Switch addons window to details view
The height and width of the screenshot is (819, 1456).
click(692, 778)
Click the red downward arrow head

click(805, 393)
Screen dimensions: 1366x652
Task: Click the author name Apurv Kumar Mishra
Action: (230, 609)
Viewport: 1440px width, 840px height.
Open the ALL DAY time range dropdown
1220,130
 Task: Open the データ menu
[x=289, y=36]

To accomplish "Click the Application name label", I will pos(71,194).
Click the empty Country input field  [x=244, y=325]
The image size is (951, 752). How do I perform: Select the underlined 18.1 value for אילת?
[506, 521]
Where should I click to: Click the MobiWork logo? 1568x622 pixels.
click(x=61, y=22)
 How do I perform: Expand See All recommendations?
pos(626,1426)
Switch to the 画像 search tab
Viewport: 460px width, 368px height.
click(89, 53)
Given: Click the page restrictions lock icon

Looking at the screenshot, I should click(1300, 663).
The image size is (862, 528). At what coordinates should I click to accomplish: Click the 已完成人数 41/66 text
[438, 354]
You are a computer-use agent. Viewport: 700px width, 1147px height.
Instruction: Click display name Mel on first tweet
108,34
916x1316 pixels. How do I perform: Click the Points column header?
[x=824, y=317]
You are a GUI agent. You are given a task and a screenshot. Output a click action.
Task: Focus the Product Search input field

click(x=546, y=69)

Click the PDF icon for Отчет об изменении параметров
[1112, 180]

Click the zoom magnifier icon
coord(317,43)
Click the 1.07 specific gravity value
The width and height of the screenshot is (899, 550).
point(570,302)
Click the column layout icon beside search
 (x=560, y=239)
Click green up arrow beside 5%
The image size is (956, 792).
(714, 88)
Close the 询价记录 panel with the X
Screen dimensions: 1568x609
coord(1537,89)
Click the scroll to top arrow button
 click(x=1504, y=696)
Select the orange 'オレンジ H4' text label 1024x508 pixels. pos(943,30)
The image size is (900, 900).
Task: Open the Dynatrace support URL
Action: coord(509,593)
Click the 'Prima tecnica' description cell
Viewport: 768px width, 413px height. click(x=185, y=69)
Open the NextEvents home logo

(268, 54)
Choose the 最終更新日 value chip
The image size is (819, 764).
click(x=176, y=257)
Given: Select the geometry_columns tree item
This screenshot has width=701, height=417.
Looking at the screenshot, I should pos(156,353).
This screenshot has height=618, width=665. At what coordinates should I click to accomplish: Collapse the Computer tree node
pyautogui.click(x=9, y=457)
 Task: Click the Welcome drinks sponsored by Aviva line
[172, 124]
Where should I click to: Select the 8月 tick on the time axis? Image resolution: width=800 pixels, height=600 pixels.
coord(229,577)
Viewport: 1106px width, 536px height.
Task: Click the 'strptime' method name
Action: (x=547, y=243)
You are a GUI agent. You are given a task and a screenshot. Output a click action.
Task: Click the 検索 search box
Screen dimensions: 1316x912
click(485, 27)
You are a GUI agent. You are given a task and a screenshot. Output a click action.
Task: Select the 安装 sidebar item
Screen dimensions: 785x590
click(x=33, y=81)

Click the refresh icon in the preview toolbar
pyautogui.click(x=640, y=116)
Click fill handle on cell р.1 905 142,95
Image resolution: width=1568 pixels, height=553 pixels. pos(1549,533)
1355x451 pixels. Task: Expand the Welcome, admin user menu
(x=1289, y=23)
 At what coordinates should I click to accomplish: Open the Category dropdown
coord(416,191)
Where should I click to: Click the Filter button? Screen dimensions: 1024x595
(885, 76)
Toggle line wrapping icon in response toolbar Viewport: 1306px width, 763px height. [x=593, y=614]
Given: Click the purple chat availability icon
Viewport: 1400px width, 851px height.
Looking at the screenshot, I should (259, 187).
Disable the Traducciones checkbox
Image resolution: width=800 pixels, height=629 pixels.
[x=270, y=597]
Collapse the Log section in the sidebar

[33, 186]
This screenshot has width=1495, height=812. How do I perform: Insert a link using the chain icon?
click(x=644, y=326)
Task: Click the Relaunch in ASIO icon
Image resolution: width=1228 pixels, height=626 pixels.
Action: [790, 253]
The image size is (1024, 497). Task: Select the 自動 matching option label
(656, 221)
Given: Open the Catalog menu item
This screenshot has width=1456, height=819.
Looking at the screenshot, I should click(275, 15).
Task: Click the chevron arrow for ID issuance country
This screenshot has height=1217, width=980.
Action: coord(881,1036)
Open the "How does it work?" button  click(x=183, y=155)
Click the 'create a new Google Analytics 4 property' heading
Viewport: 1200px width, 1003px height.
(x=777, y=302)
----------
▶ _Given instruction_
Rewrite the listing above, replacing "magnifier" with "magnifying glass" wherever it appears and changing nothing else.

▶ _Task answer_
Switch addons window to details view
The height and width of the screenshot is (819, 1456).
click(692, 778)
Click the red downward arrow head

click(805, 393)
Screen dimensions: 1366x652
Task: Click the author name Apurv Kumar Mishra
Action: (230, 609)
Viewport: 1440px width, 840px height.
Open the ALL DAY time range dropdown
1220,130
 Task: Open the データ menu
[x=289, y=36]

To accomplish "Click the Application name label", I will pos(71,194).
Click the empty Country input field  [x=244, y=325]
The image size is (951, 752). How do I perform: Select the underlined 18.1 value for אילת?
[506, 521]
Where should I click to: Click the MobiWork logo? 1568x622 pixels.
click(x=61, y=22)
 How do I perform: Expand See All recommendations?
pos(626,1426)
Switch to the 画像 search tab
Viewport: 460px width, 368px height.
click(89, 53)
Given: Click the page restrictions lock icon

Looking at the screenshot, I should click(1300, 663).
The image size is (862, 528). At what coordinates should I click to accomplish: Click the 已完成人数 41/66 text
[438, 354]
You are a computer-use agent. Viewport: 700px width, 1147px height.
Instruction: Click display name Mel on first tweet
108,34
916x1316 pixels. How do I perform: Click the Points column header?
[x=824, y=317]
You are a GUI agent. You are given a task and a screenshot. Output a click action.
Task: Focus the Product Search input field

click(x=546, y=69)

Click the PDF icon for Отчет об изменении параметров
[1112, 180]

Click the zoom magnifying glass icon
coord(317,43)
Click the 1.07 specific gravity value
The width and height of the screenshot is (899, 550).
point(570,302)
Click the column layout icon beside search
 (x=560, y=239)
Click green up arrow beside 5%
The image size is (956, 792).
(714, 88)
Close the 询价记录 panel with the X
Screen dimensions: 1568x609
coord(1537,89)
Click the scroll to top arrow button
 click(x=1504, y=696)
Select the orange 'オレンジ H4' text label 1024x508 pixels. pos(943,30)
The image size is (900, 900).
Task: Open the Dynatrace support URL
Action: coord(509,593)
Click the 'Prima tecnica' description cell
Viewport: 768px width, 413px height. click(x=185, y=69)
Open the NextEvents home logo

(268, 54)
Choose the 最終更新日 value chip
The image size is (819, 764).
click(x=176, y=257)
Given: Select the geometry_columns tree item
This screenshot has width=701, height=417.
Looking at the screenshot, I should pos(156,353).
This screenshot has height=618, width=665. At what coordinates should I click to accomplish: Collapse the Computer tree node
pyautogui.click(x=9, y=457)
 Task: Click the Welcome drinks sponsored by Aviva line
[172, 124]
Where should I click to: Select the 8月 tick on the time axis? Image resolution: width=800 pixels, height=600 pixels.
coord(229,577)
Viewport: 1106px width, 536px height.
Task: Click the 'strptime' method name
Action: (x=547, y=243)
You are a GUI agent. You are given a task and a screenshot. Output a click action.
Task: Click the 検索 search box
Screen dimensions: 1316x912
click(485, 27)
You are a GUI agent. You are given a task and a screenshot. Output a click action.
Task: Select the 安装 sidebar item
Screen dimensions: 785x590
click(x=33, y=81)

Click the refresh icon in the preview toolbar
pyautogui.click(x=640, y=116)
Click fill handle on cell р.1 905 142,95
Image resolution: width=1568 pixels, height=553 pixels. pos(1549,533)
1355x451 pixels. Task: Expand the Welcome, admin user menu
(x=1289, y=23)
 At what coordinates should I click to accomplish: Open the Category dropdown
coord(416,191)
Where should I click to: Click the Filter button? Screen dimensions: 1024x595
(885, 76)
Toggle line wrapping icon in response toolbar Viewport: 1306px width, 763px height. [x=593, y=614]
Given: Click the purple chat availability icon
Viewport: 1400px width, 851px height.
Looking at the screenshot, I should (259, 187).
Disable the Traducciones checkbox
Image resolution: width=800 pixels, height=629 pixels.
[x=270, y=597]
Collapse the Log section in the sidebar

[33, 186]
This screenshot has width=1495, height=812. How do I perform: Insert a link using the chain icon?
click(x=644, y=326)
Task: Click the Relaunch in ASIO icon
Image resolution: width=1228 pixels, height=626 pixels.
Action: [790, 253]
The image size is (1024, 497). Task: Select the 自動 matching option label
(656, 221)
Given: Open the Catalog menu item
This screenshot has width=1456, height=819.
Looking at the screenshot, I should click(275, 15).
Task: Click the chevron arrow for ID issuance country
This screenshot has height=1217, width=980.
Action: coord(881,1036)
Open the "How does it work?" button  click(x=183, y=155)
Click the 'create a new Google Analytics 4 property' heading
Viewport: 1200px width, 1003px height.
(x=777, y=302)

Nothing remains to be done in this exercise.